• _Extract to read_:
IMPORTANT NOTE: RSVGTipsDevice is a 32-bit only package, so SVG functionality is not available in 64bit versions of R.

Finally, the filetype 'tex' can be used. This uses the tikzDevice package to create a LaTeX file that can then be compiled in your LaTeX compiler to create a pdf file. The main benefit of this over plotting directly in a pdf file is that tooltips can be added which can be viewed in several PDF document readers (Adobe Reader is recommended for the best result).

Manual specification of color and width

In qgraph the widths and colors of each edge can also be manually controlled. To directly specify the width of each edge set the 'mode'' argument to "direct". This will then use the absolute edge weights as the width of each edge (negative values can still be used to make red edges). To manually set the color of each edge, set the 'edge.color' argument to a matrix with colors for each edge (when using a weights matrix) or a vector with a color for each edge (when using an edgelist).

Additional information

By default, edges will be straight between two nodes unless there are two edges between two nodes. To overwrite this the 'bidirectional' argument can be set to TRUE, which will turn two edges between two nodes into one bidirectional edge. 'bidirectional' can alsobe a vector with TRUE or FALSE for each edge.

To specify the strength of the curve the argument 'curve' can be used (but only in directional graphs). 'curve' must be given a numerical value that represent an offset from the middle of the straight edge through where the curved edge must be drawn. 0 indicates no curve, and any other value indicates a curve of that strength. A value of 0.3 is recommended for nice curves. This can be either one number or a vector with the curve of each edge.

Nodes and edges can be given labels with the 'labels' and the 'edge.labels' arguments. 'labels' can be set to FALSE to omit labels, TRUE (default) to set labels equal to the node number (order in the weights matrix) or it can be a vector with the label for each node. Edge labels can also be set to FALSE to be omitted (default). If 'edge.labels' is TRUE then the weight of each label is printed. Finally, 'edge.labels' can also be a vector with the label for each edge. If a label (both for edges and nodes) contain an asterisk then the asterisk is omitted and that label is printed in the symbol font (useful to print Greek letters).

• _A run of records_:
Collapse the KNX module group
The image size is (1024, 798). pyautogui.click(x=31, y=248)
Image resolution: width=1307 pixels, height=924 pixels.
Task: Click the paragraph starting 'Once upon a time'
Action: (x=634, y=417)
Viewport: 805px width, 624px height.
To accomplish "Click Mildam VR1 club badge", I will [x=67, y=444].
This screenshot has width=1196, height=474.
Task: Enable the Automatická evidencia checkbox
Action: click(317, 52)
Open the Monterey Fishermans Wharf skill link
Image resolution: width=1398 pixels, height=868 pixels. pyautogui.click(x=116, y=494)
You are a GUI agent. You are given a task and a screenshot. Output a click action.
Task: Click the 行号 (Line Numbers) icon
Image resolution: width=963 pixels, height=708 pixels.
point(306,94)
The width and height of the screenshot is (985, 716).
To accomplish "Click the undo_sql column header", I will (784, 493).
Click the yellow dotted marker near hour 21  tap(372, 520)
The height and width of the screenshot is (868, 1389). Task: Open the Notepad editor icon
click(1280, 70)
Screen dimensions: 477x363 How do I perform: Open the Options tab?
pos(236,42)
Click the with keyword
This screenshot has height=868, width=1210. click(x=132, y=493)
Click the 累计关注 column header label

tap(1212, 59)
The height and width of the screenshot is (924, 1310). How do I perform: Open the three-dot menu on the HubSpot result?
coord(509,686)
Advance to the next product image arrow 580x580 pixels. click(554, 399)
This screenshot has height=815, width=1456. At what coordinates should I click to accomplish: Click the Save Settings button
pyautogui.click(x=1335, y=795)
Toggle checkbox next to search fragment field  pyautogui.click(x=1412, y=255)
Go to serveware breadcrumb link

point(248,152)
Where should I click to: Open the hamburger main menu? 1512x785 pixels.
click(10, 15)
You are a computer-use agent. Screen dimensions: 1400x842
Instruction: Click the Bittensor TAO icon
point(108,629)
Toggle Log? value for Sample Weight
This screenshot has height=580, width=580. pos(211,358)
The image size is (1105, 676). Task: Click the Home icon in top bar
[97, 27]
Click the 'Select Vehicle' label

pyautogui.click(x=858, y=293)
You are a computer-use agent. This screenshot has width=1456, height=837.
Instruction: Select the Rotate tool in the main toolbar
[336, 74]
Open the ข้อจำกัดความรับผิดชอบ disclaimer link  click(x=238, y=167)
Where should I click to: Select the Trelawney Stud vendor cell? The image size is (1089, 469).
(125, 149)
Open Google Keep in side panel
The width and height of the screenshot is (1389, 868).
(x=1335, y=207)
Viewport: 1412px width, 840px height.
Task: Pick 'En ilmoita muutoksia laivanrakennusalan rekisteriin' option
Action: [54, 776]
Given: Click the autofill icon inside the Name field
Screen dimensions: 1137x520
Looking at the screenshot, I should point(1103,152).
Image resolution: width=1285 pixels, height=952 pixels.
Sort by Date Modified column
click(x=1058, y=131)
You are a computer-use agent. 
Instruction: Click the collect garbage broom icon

• _Stated exercise_: Extend the text on qgraph plotting options, starting right after its final sentence. The material plays no role here.

• _Exercise result_:
A final two things to try: the 'scores' argument can be given a vector with the scores of a person on each variable, which will then be shown using colors of the nodes, And the 'bg' argument can be used to change the background of the graph to another color, or use bg=TRUE for a special background (do set transparency=TRUE when using background colors other then white).

Debugging

If this function crashes for any reason with the filetype argument specified, run:

dev.off()

To shut down the output device!

Details

The qgraph function has a lot of arguments. Mostly the default values of these work well. Because of the amount of arguments the usage of the qgraph function has been reduced by using the ... method for clarity. This does mean that arguments need to be specified by using their exact name. For instance, to specify color="red" you can not use col="red".

Below is a complete list of all the arguments that can be used in qgraph and a detailed guide on how the function can be used.

References

Sacha Epskamp, Angelique O. J. Cramer, Lourens J. Waldorp, Verena D. Schmittmann, Denny Borsboom (2012). qgraph: Network Visualizations of Relationships in Psychometric Data. Journal of Statistical Software, 48(4), 1-18. URL http://www.jstatsoft.org/v48/i04/.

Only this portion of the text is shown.